Policy/practice relationships are part of what I read for when I read. They’re part of what I listen for when someone speaks. They’re part of how I think. I learned this through my specific academic program. Other group members learned other ways of reading, noticing, listening, and talking through their programs and institutional experiences. So all our comments come from slightly different positions.
In a way, I am inviting you to take a trip down memory lane and think about your own professional learning. This is to help you consider what you might have come to take for granted about what matters, what gets talked about, what gets listened for, and more, in your professional communities.
Because these assumptions are different for different communities (professional and personal). This is part of what can make things tricky when we are interacting with other communities as part of our professional roles.
Said differently, this is about reflecting on:
- your own position,
- your own disciplinary or institutional experiences,
- the taken-for-granteds of people who do what you do,
…and how this might come into play in health communication.
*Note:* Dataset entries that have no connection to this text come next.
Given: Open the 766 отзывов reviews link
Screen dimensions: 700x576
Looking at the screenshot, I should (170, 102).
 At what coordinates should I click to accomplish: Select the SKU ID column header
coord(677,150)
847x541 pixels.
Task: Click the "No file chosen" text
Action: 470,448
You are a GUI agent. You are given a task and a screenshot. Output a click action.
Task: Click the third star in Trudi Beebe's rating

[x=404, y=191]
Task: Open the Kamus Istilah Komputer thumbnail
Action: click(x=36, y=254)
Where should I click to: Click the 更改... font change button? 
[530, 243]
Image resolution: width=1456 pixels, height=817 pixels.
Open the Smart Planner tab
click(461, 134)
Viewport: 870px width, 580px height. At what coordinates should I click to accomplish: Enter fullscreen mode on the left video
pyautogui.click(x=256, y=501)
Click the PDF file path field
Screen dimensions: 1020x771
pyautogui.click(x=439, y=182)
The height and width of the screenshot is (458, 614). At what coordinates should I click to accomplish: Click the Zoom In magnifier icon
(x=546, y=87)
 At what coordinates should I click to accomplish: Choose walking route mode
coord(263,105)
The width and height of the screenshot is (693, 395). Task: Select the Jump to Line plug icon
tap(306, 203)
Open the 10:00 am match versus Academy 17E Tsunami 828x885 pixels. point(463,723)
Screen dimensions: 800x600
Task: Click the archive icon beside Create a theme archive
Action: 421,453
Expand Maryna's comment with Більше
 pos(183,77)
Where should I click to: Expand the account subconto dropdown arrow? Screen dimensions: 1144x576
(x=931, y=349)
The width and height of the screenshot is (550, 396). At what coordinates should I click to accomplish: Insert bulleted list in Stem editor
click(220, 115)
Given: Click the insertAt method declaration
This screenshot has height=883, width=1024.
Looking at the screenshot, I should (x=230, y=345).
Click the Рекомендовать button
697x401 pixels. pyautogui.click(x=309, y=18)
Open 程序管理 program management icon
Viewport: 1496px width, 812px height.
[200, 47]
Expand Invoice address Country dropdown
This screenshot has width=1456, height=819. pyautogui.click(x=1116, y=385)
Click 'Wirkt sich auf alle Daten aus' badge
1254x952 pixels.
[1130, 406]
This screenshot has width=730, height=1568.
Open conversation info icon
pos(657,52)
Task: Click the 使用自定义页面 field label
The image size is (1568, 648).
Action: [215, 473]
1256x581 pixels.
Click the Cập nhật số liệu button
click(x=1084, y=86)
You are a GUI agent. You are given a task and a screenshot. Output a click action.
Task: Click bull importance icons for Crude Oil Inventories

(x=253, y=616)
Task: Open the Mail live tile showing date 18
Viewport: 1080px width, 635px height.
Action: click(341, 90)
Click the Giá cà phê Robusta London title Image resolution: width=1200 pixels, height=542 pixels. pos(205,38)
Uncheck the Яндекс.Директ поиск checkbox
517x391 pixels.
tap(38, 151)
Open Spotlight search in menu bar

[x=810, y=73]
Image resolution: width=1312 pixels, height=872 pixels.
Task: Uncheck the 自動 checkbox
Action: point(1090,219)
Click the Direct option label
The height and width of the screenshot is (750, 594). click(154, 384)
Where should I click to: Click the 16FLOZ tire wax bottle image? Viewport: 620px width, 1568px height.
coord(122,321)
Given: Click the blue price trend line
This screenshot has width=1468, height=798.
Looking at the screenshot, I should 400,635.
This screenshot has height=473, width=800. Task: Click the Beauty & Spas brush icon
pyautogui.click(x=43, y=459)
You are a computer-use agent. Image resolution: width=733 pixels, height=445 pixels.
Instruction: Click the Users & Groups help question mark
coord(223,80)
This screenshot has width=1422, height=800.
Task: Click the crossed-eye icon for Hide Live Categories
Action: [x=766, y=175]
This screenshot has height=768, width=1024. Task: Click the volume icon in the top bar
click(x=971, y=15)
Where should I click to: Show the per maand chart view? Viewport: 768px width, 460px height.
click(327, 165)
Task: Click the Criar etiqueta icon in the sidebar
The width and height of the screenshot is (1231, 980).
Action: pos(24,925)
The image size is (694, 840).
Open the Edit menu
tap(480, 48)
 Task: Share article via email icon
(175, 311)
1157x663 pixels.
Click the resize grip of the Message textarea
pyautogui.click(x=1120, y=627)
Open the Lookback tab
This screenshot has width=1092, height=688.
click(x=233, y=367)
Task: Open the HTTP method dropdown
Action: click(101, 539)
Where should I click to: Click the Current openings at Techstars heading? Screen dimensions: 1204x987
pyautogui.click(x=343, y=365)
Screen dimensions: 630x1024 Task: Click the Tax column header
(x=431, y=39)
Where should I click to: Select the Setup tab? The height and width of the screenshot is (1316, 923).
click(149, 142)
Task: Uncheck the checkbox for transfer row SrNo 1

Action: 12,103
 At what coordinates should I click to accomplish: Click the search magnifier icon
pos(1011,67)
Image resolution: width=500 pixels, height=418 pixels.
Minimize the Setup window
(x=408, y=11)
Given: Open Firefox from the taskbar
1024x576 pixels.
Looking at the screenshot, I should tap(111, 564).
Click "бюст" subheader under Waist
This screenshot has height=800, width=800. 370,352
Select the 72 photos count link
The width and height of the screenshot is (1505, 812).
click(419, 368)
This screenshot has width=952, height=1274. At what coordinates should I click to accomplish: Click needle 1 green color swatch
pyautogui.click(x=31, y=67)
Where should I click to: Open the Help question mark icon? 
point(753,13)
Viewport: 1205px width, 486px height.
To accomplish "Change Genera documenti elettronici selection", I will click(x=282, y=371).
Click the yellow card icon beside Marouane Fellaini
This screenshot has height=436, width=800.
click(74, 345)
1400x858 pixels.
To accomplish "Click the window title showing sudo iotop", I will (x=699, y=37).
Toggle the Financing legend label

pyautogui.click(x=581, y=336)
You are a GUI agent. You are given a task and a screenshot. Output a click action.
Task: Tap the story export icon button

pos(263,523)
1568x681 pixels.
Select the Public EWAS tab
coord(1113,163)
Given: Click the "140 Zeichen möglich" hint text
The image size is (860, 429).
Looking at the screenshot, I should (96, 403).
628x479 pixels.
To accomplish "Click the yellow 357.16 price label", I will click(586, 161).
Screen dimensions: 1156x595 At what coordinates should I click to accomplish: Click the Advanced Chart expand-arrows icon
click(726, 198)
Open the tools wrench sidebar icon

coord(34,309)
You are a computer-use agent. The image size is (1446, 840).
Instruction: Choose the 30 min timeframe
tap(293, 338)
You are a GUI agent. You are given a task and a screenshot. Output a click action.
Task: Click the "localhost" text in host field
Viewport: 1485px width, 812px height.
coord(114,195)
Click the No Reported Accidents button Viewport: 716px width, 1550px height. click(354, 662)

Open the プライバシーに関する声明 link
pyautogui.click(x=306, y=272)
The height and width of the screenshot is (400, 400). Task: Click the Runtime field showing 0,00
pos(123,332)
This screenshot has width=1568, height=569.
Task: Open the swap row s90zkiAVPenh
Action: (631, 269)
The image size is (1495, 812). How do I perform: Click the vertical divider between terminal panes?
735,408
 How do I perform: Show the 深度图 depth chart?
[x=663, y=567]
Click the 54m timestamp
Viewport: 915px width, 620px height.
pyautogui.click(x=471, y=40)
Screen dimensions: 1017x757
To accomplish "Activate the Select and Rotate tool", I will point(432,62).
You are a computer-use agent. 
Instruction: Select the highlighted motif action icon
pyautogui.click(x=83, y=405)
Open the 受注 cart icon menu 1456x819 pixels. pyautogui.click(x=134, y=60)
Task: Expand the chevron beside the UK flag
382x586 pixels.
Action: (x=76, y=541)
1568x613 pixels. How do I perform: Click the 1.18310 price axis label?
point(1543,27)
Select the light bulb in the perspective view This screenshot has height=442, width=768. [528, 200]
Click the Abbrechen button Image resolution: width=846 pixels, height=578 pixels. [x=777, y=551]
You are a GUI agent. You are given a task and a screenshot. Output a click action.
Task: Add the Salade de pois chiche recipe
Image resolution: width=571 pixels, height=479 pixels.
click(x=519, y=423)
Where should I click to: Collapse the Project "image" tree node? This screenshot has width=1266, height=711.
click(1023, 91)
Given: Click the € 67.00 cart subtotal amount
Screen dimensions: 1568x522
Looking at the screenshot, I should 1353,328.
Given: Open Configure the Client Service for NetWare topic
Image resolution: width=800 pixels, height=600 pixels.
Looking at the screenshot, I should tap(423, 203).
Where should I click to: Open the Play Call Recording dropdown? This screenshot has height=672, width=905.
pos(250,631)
Any time you’re collaborating with, talking with, writing to, advocating for, or otherwise interacting with people who have different positions, communities, or backgrounds.
The first step involves taking a moment to be aware of how you listen and speak. The second is about possibly sharing this information with others, in order to help communication go more smoothly.
When you’re working together
To sum up: when it comes to professional communication, we’re all working within ways of talking, listening, reading and thinking that are specific to our disciplines and even our sectors.
What about when we’re working with someone(s) from another group, sector, profession, etc?
Being aware of our specific ways of talking, listening is important, but this alone may not be enough to help clear some communication hurdles. There may be times when it is appropriate, or helpful, for you to articulate your taken-for-granteds to someone else.
These times, of course, will vary by your situation and your role. But I’ll invite you to be on the lookout for them. One medical educator told me she’s seen–in hindsight–many opportunities where it might have been helpful to articulate her position, adding with a laugh:
I assume people understand the perspective I come from, the lens I’m using, my role. I make assumptions all the time!”
Though it may not always be the appropriate course of action, there are many possible scenarios where it would be helpful for you to explain your frame of reference to someone else. Otherwise known as those disciplinary or institutional norms we’ve been talking about.
Going full geek, you could call this metalanguage–more or less, language that pulls back the curtain and draws attention to our (hidden) thought processes. Remember, this is information your audience might not have.
Here are some phrases to get you going.
- “I see it as a big part of my job to know all about x (and its causes, side effects, treatment, etc.)”
- “Here’s where I’m coming from…”
- “I spend a lot of time reading and studying about x.”
- “I’m on the lookout for specific things regarding x.”
- “What I’m looking/listening for is…”
- “How I judge is like this…”
- “My criteria are these …”
Some may be more appropriate to your context than others. What’s important is that you develop one or two that work for you, and use them as often as you feel appropriate or helpful.
Whether it’s with patients or clients, colleagues across campus, or multi-sector partners, being able to articulate your position can help remove some obstacles to understanding and collaboration.